* **WORK TO COMPLETE**: Read the lines of the data below and retrieve those with "what".

* **DATA PROVIDED**:
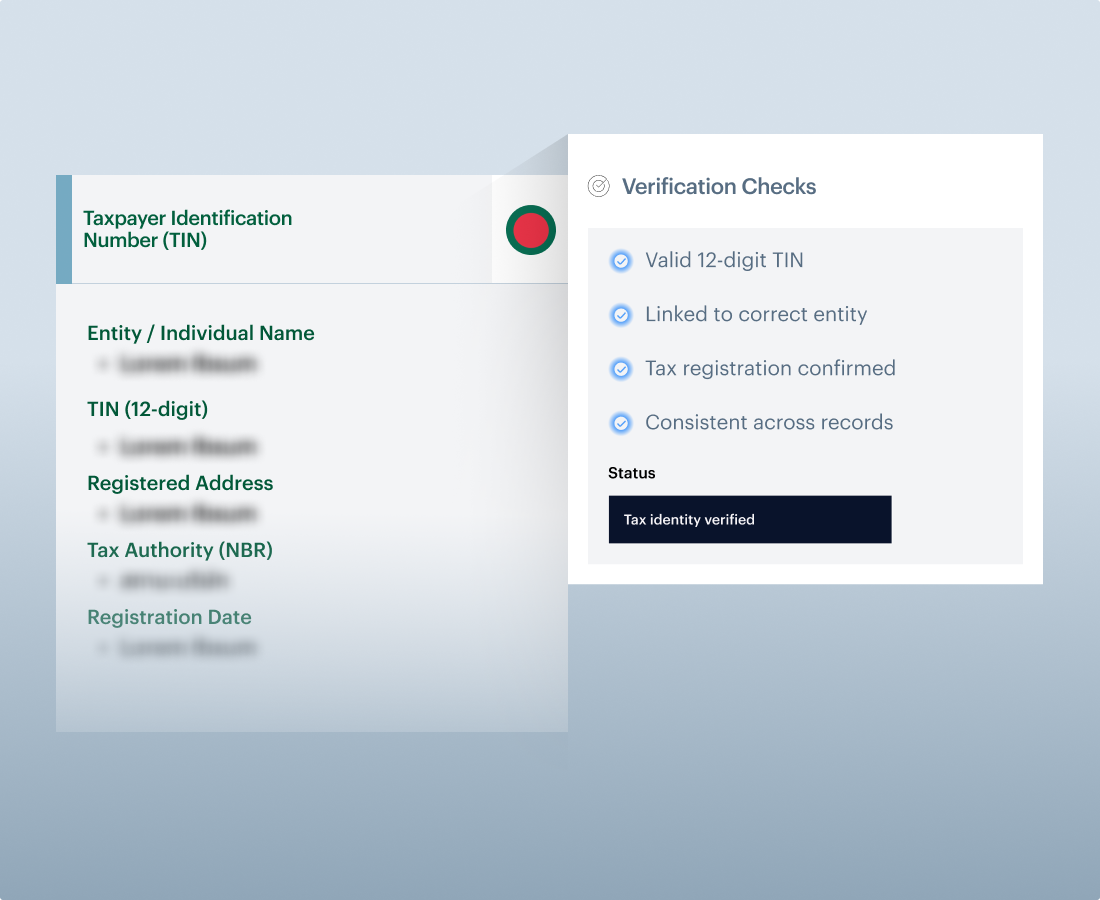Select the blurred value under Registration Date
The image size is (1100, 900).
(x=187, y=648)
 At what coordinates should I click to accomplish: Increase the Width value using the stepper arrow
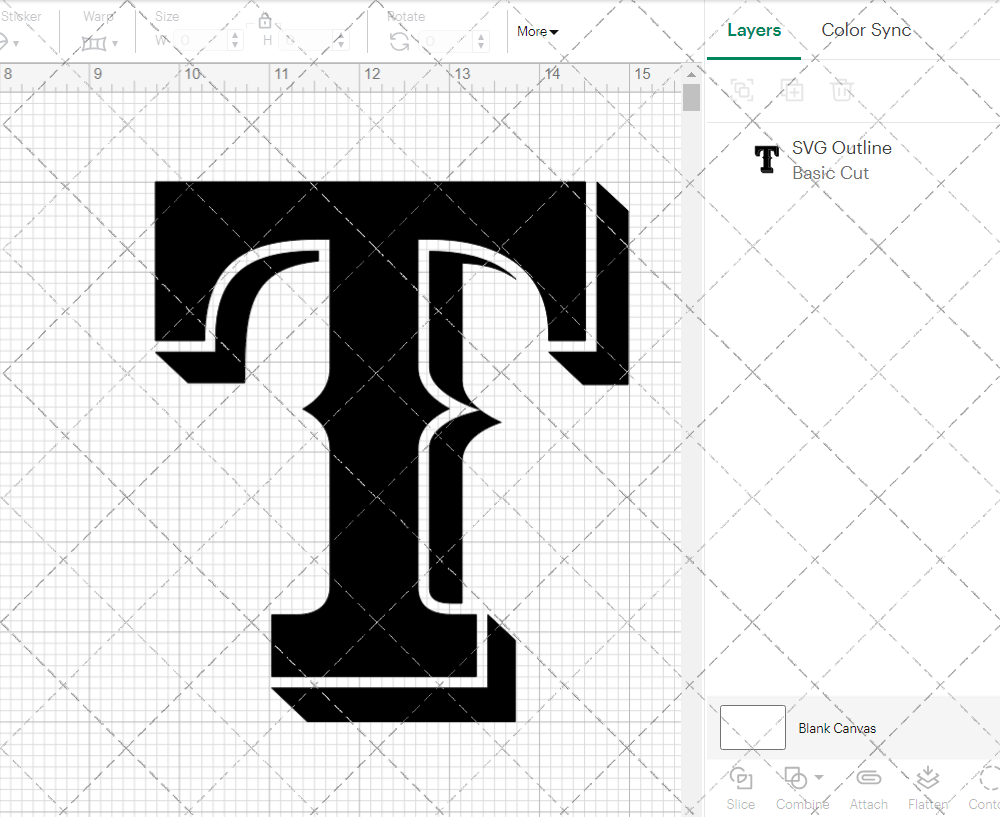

==

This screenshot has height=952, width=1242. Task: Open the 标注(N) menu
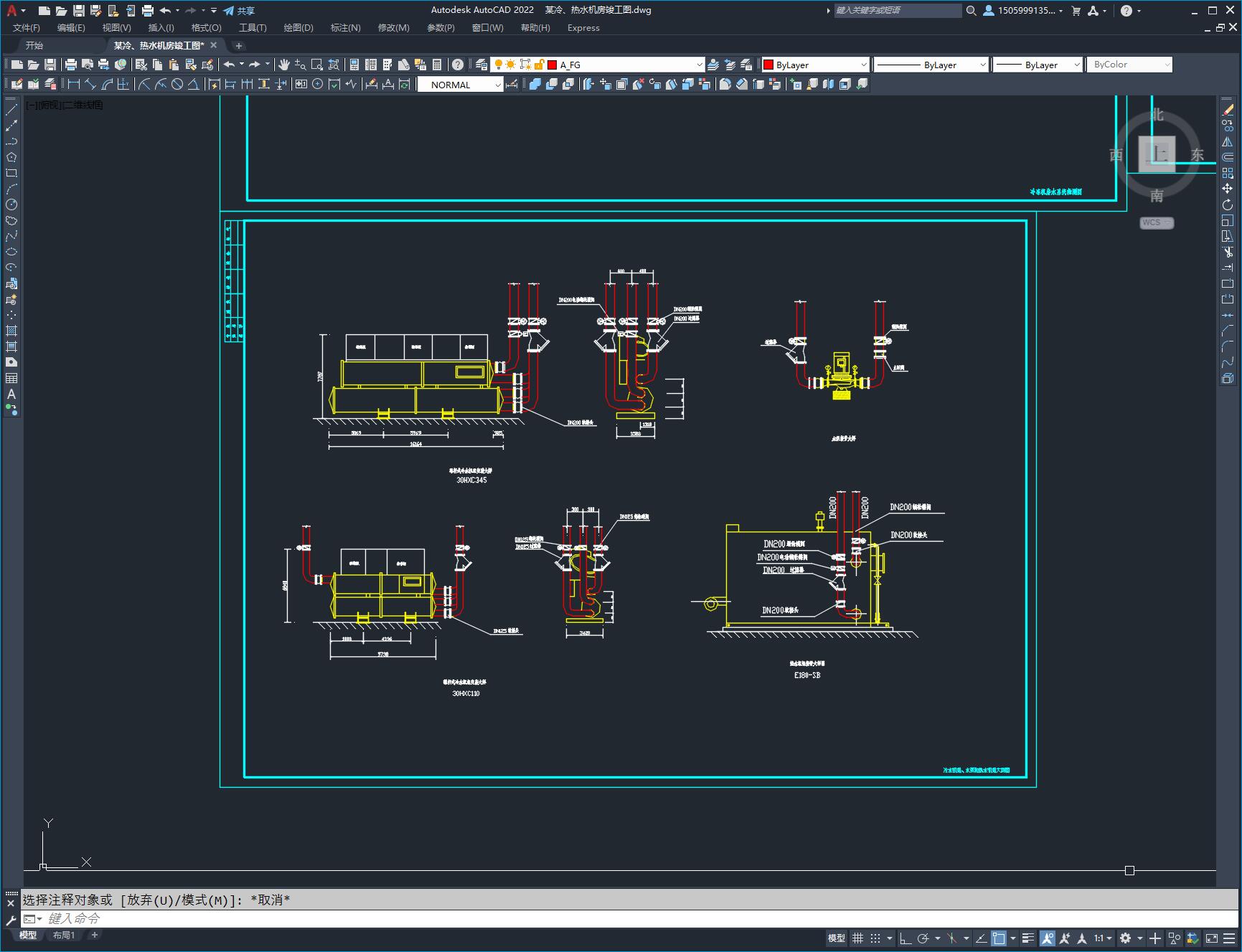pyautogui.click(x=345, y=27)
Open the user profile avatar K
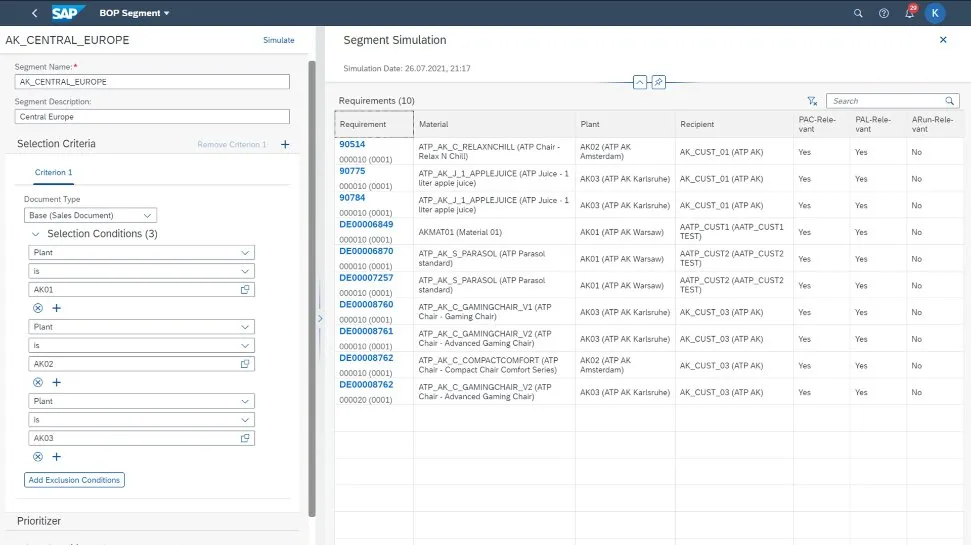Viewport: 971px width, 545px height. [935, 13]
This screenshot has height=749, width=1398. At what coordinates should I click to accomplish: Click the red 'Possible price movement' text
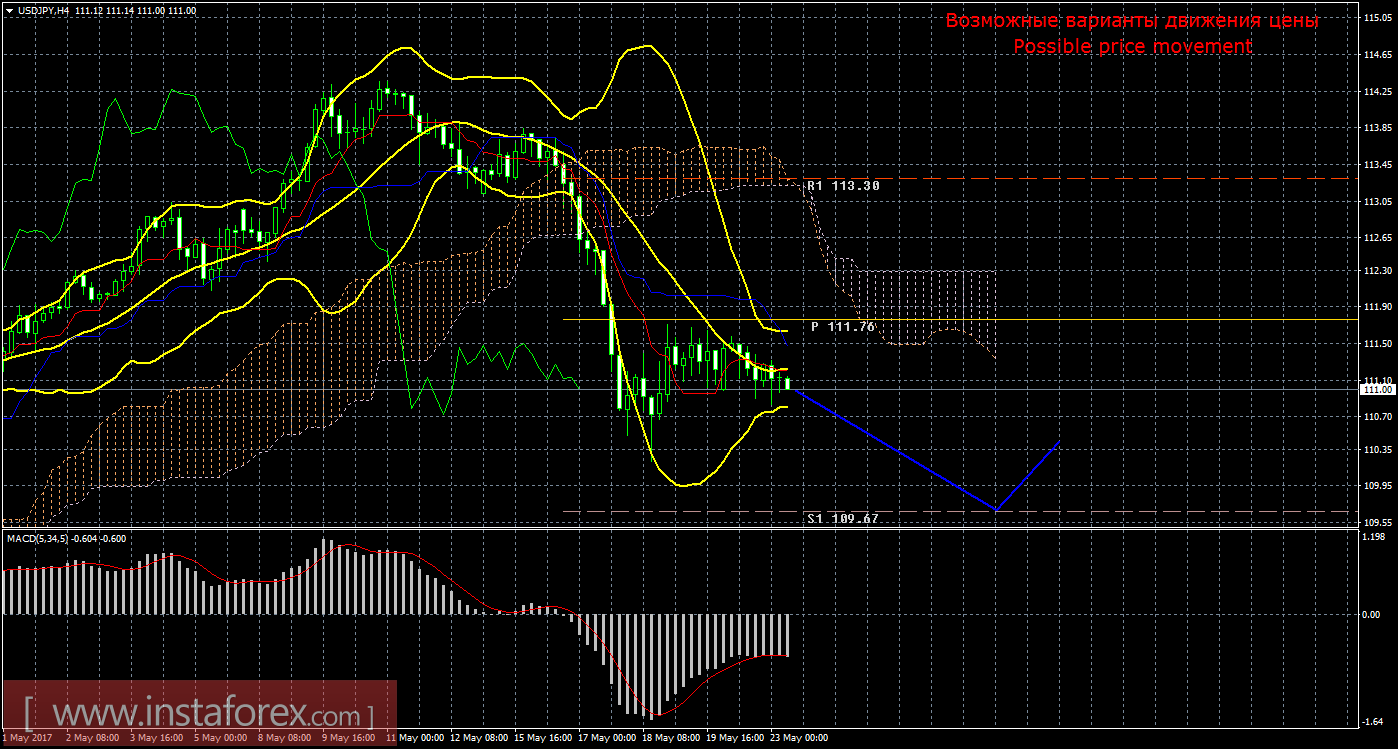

* * *

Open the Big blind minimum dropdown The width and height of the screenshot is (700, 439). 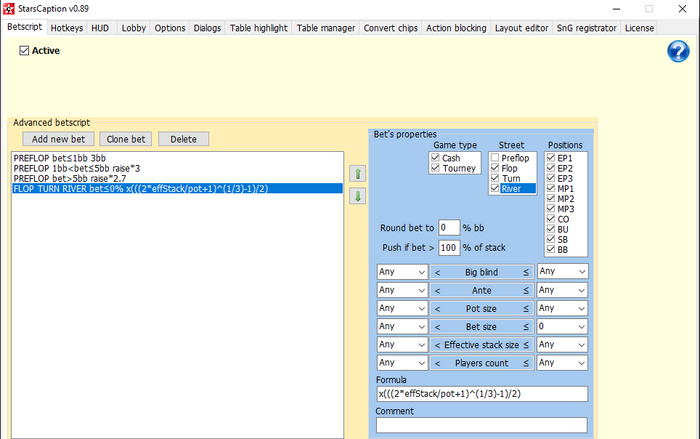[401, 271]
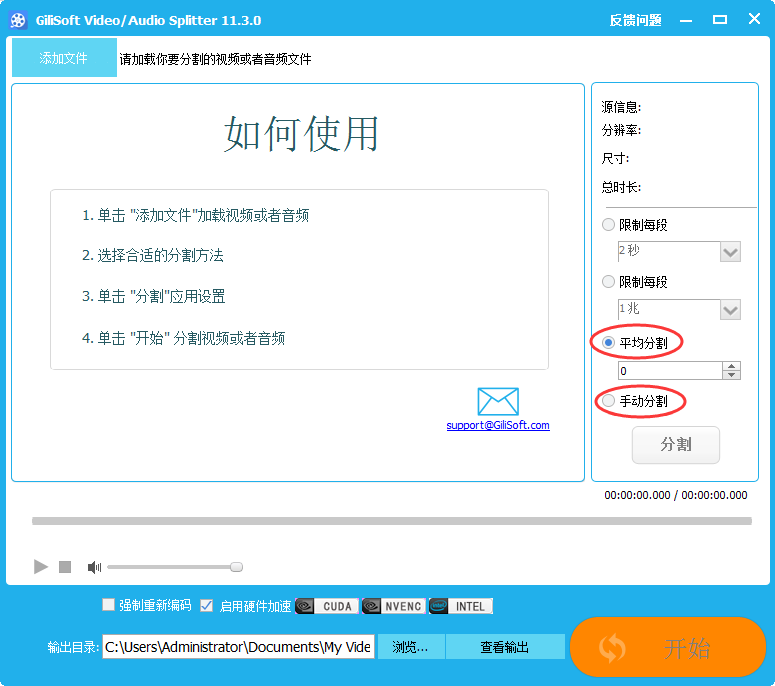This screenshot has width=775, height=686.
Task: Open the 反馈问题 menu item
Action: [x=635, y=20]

* **ANSWER SECTION**:
 At what coordinates should I click to accomplish: Increase the Width value using the stepper arrow
This screenshot has height=749, width=1398. At what coordinates should I click to accomplish: Click the red 'Possible price movement' text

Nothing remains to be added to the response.